Leptomeningeal metastases (LM) remain challenging for patients with non-small cell lung cancer. EGFR mutation shows a higher incidence rate of LM with poor prognosis. 3rd generation TKI has better cerebral-spinal fluid(CSF) penetration and may be a promising treatment. Here we collected LM clinical features and outcome in EGFR-mutant lung adenocarcinoma in high EGFR mutation prevalence area.

Methods

This is a retrospective observational cohort study, conducted in a tertiary medical center in Taiwan. Patients with newly diagnosed advanced lung adenocarcinoma with common EGFR mutation were enrolled. LM were diagnosed by brain imaging study or cytology study of CSF analysis. Patients without initial brain MRI imaging or patients who underwent CNS surgery initially were excluded.

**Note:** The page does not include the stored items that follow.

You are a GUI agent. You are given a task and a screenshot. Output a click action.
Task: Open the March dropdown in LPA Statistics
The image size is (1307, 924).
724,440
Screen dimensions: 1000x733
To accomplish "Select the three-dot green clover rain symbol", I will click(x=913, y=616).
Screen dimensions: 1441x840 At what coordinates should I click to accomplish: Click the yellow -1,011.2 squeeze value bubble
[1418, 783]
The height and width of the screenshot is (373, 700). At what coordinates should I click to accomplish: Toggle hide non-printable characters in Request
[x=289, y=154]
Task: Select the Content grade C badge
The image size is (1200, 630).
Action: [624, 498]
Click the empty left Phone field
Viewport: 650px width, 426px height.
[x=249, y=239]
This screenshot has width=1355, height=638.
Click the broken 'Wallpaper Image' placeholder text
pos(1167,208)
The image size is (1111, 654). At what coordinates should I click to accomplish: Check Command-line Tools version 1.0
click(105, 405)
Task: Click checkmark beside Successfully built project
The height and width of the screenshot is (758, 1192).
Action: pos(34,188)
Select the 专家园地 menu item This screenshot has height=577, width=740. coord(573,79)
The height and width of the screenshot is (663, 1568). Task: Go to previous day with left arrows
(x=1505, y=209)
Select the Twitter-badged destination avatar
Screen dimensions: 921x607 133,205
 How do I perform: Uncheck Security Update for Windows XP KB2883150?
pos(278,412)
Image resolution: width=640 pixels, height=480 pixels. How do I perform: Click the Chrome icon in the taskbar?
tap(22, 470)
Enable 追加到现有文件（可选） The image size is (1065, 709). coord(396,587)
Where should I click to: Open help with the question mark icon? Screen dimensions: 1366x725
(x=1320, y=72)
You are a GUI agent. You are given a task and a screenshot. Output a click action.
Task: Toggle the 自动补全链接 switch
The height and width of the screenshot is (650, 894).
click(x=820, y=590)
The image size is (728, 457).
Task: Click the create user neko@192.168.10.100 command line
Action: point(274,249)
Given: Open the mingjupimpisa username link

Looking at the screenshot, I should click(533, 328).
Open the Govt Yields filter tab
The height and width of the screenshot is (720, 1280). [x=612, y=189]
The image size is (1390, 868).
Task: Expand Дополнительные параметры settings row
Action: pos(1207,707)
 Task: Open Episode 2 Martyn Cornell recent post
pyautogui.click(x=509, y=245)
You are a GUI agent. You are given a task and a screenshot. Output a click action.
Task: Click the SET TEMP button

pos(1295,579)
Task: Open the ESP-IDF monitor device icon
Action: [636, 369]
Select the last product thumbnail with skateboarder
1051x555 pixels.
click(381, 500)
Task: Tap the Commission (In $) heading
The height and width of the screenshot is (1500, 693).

All the data is valid up to Dec 31, 2017.

Results

From 2013 to 2015, a total of 283 patients was included. All patients were treated with first-line TKIs as systemic treatment initially. Thirty-four patients had LM, accounting for 12.0% (34/283) of this cohort. Only four patients in the LM group (11.7%) received CSF study, and three of them showed malignant cells in their CSF. Patients with LM had median overall survival(OS) 26.2 months, whereas patients with brain tumor progression had median OS 42.3 months. (p = 0.002) For patients with LM, the median OS after LM is 5.1 months. Patients with younger age(HR0.63[0.45-0.90], p = 0.01) and initial M1b(HR 2.86[1.81-4.53], p < 0.001) were associated with higher risk or intracranial progression. Among 34 patients, 6 patients received 3rd generation TKI and revealed significant better OS than those without 3rd TKI. (OS 15.3 months vs 3.7 months, p = 0.03).

Conclusions

LM show poor prognosis for patients with EGFR-mutant lung adenocarcinoma, compared with other types of brain metastases. Younger age and initial M1b associated with higher risk. Patients with 3rd generation TKI may bring benefit to these patients.

Clinical trial identification

Editorial acknowledgement

Legal entity responsible for the study

The authors.

Funding

Taipei Veterans General Hospital.

Disclosure

C-H. Chiu: Honoraria (self): AstraZeneca; Honoraria (self): Boehringer Ingelheim; Honoraria (self): Roche. All other authors have declared no conflicts of interest.